As of MonetDB Jun2020 release, we have added support for ROLLUP, CUBE and GROUPING SETS features defined by the SQL:1999 standard in the GROUP BY clause. These keywords allow one to perform multiple grouping set combinations in a single statement, containing partial and total computed results. At the same time, the GROUPING aggregate, which identifies the grouping columns used in the output, has also been implemented.
The grammar is as follows:
group_by_clause:
GROUP BY group_by_element [',' group_by_element ... ]
group_by_element:
identifier
| ROLLUP '(' identifier [',' identifier ... ] ')'
| CUBE '(' identifier [',' identifier ... ] ')'
| GROUPING SETS '(' group_by_element [',' group_by_element ... ] ')'
| '(' ')'
The expression ‘(’ ‘)’ means a grouping without columns, i.e. a global aggregate.
In practice, whenever ROLLUP, CUBE and GROUPING SETS are used inside the GROUP BY clause, the incoming data is split for the generated grouping combinations, then each grouping is computed, then the results are returned. This can be seen as multiple GROUP BY clauses being generated, computed, then merged with UNION statements. Depending on the grouping keyword used, the generated grouping combination is different.

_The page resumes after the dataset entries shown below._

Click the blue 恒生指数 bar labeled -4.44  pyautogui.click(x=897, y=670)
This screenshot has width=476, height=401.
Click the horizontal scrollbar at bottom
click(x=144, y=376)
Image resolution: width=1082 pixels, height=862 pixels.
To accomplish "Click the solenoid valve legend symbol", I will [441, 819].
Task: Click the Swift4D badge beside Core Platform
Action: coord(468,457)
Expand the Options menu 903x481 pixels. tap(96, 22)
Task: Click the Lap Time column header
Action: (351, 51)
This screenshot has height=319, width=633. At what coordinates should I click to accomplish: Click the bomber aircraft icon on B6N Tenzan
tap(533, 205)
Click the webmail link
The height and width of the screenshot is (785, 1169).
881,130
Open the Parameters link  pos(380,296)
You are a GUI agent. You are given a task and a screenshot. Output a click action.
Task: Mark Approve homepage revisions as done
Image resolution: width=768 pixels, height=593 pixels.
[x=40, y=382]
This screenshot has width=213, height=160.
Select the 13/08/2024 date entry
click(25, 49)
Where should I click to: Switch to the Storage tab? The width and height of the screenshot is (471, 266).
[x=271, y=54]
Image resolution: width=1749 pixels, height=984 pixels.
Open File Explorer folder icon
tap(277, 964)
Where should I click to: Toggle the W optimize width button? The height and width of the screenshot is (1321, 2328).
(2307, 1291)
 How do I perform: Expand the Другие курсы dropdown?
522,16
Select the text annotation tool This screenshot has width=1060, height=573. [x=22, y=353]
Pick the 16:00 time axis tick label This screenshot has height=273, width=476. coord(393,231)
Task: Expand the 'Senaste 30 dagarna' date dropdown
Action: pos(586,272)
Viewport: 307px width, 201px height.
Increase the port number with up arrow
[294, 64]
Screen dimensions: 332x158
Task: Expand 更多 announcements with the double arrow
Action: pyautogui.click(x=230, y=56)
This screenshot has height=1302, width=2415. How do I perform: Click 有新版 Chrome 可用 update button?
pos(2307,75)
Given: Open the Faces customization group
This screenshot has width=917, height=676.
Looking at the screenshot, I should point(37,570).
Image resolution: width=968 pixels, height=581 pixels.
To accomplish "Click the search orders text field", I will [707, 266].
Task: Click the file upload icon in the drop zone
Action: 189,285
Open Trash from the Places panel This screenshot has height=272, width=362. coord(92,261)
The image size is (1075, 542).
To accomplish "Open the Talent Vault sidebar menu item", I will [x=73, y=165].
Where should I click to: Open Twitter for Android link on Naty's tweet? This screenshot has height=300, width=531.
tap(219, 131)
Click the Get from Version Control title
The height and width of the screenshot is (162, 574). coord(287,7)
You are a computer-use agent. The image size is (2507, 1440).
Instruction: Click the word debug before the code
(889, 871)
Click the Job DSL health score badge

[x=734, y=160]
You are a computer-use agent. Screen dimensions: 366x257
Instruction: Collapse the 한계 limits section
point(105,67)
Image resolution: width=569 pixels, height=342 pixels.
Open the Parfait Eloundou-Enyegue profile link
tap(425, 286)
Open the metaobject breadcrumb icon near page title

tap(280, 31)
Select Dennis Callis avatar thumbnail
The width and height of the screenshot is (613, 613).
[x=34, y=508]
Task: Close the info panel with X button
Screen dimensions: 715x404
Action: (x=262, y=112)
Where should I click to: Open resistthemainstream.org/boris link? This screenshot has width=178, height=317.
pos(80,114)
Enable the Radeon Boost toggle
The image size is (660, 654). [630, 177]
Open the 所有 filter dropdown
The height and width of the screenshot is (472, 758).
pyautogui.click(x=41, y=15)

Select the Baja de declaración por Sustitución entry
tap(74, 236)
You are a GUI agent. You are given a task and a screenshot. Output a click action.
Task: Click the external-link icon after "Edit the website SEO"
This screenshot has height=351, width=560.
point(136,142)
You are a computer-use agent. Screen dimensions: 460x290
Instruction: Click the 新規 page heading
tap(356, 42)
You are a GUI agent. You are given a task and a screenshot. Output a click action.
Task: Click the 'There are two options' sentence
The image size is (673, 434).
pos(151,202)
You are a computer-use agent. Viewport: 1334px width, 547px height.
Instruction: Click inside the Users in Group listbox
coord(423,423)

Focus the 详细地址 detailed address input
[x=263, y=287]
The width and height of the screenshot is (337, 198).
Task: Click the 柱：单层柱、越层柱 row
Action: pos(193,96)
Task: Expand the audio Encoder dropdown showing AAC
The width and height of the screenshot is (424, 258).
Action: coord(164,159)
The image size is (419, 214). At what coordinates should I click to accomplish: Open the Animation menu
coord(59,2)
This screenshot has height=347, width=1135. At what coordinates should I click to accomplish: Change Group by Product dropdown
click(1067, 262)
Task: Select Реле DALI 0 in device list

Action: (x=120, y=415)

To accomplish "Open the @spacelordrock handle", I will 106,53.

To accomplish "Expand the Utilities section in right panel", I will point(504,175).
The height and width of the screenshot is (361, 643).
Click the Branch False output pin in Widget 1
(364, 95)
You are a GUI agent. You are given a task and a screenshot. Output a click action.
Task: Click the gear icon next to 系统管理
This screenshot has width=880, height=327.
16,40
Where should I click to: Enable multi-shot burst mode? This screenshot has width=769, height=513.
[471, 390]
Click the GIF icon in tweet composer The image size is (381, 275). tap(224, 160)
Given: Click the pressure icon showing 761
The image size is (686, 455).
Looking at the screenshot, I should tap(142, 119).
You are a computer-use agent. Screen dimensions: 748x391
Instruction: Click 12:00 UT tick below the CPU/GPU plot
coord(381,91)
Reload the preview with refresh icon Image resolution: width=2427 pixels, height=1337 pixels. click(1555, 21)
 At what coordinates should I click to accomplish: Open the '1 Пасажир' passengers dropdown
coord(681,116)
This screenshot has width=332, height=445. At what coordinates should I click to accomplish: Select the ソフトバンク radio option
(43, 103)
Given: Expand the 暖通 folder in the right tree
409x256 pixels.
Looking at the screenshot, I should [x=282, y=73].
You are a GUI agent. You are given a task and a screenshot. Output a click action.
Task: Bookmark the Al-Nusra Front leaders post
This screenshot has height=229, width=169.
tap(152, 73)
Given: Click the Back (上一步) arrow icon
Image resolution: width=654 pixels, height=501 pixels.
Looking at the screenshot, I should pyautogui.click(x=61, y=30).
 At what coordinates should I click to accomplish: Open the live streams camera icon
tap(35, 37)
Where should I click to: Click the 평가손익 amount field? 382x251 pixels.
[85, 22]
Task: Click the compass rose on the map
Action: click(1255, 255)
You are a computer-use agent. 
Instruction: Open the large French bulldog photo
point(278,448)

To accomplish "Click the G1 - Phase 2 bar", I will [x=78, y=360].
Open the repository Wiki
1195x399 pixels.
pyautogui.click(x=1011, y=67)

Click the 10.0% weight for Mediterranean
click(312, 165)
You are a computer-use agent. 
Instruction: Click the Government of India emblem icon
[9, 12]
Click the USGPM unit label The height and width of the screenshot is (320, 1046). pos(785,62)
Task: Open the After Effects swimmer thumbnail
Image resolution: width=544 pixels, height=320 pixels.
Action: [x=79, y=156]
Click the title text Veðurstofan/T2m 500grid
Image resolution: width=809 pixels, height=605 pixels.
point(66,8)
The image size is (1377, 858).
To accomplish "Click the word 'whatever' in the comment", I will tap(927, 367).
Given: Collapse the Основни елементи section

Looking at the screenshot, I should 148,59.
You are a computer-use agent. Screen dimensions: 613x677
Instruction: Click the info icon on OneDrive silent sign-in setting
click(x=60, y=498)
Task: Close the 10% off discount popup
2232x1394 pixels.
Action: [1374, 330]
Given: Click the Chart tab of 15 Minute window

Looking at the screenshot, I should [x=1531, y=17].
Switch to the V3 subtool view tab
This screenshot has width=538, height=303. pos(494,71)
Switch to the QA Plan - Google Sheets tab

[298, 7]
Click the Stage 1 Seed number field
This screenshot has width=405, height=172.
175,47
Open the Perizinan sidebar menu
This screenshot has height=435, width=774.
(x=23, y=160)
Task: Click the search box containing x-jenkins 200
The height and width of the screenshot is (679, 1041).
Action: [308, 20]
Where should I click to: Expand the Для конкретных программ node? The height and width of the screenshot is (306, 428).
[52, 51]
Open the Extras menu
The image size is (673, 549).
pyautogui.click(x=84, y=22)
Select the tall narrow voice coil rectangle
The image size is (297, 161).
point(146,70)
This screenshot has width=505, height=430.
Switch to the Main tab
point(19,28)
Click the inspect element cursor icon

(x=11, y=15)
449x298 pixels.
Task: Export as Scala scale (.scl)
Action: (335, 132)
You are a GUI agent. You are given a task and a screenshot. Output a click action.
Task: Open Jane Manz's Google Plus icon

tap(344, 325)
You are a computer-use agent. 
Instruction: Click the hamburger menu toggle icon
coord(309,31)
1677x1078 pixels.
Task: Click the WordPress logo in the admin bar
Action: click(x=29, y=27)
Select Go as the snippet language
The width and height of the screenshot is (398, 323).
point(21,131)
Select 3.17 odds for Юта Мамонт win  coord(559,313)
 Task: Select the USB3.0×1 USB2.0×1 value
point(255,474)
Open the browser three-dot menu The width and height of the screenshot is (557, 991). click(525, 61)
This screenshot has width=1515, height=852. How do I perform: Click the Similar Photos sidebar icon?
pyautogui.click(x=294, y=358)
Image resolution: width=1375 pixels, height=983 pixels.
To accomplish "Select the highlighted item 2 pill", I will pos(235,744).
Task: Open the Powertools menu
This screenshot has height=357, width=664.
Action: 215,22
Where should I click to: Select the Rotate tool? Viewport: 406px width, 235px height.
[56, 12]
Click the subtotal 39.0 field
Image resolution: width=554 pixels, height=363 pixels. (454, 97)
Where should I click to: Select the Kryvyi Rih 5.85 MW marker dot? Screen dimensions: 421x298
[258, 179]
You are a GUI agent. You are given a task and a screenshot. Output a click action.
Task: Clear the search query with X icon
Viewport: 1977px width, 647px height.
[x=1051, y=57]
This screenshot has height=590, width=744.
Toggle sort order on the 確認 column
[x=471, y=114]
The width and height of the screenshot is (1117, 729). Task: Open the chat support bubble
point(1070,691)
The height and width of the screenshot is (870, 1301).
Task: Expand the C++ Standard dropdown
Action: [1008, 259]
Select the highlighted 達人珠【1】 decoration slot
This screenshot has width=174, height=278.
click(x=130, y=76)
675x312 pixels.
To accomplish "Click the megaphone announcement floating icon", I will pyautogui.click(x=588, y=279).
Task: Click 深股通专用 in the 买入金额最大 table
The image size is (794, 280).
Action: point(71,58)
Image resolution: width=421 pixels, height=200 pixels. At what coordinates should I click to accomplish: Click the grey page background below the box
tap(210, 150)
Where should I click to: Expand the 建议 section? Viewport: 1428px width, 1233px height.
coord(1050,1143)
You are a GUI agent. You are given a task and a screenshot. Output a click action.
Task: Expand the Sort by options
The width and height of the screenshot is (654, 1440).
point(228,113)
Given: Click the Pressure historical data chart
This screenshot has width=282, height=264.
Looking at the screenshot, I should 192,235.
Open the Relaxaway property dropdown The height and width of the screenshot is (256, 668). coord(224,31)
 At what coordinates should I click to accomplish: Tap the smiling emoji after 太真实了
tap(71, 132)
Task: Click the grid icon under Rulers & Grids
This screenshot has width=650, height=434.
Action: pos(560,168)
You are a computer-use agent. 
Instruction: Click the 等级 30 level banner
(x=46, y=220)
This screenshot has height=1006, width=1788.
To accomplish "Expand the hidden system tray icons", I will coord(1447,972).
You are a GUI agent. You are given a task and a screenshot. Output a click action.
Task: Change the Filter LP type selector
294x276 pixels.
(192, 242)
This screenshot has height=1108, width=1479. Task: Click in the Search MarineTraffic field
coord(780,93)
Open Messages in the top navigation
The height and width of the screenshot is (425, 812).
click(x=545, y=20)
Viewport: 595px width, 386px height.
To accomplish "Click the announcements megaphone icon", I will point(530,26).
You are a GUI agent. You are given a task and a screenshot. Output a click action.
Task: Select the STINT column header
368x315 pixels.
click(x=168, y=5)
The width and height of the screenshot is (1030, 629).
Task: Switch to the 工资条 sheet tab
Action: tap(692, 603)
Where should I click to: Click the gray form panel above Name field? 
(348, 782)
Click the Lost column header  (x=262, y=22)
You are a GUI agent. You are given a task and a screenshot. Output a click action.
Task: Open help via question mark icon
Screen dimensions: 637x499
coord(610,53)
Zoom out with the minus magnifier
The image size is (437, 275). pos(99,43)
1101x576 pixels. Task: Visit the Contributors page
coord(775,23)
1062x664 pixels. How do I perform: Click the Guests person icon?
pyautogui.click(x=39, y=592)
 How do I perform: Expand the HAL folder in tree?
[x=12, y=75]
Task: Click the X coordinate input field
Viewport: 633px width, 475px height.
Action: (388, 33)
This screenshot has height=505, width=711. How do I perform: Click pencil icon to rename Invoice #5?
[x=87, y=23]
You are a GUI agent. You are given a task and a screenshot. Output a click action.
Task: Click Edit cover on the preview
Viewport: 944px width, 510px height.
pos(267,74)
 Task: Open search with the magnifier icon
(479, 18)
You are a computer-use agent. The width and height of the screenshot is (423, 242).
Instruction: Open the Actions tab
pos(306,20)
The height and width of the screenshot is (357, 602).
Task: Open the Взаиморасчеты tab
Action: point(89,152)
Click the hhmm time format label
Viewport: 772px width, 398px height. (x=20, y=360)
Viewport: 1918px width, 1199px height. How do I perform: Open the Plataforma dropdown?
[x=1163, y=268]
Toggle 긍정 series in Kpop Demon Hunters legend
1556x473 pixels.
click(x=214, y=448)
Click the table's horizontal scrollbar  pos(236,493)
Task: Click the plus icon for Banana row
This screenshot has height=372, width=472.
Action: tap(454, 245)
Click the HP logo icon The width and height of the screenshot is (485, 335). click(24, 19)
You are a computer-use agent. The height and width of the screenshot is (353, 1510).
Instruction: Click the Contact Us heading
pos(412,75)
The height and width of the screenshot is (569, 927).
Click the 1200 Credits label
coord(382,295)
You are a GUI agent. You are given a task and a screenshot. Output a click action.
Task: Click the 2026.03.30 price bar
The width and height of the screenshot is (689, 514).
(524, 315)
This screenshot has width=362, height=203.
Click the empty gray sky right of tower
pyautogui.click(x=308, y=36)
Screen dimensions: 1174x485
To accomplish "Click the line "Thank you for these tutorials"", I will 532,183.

- ROLLUP represents a hierarchy of columns. For n grouping columns, ROLLUP generates n+1 groupings. As an example, ROLLUP (a,b,c) translates into four grouping combinations: (a,b,c), (a,b), (a) and ().
- CUBE represents all possible combinations of values in the supplemented columns. For n grouping columns, CUBE generates 2^n groupings. As an example, CUBE (a,b,c) translates into eight grouping combinations: (a,b,c), (a,b), (a,c), (b,c), (a), (b), (c) and ().
- GROUPING SETS computes the list of grouping combinations supplied as they are with no changes. For n grouping columns, GROUPING SETS generates n groupings. As an example, GROUPING SETS (a,b,c) translates into three grouping combinations: (a), (b) and (c).
Nested and mixed groupings:
- GROUPING SETS allows nesting of combinations, however, they are merged altogether. As an example, GROUPING SETS (a, GROUPING SETS (b), ROLLUP (c, d)), translates into (a), (b), (c, d), (c), ().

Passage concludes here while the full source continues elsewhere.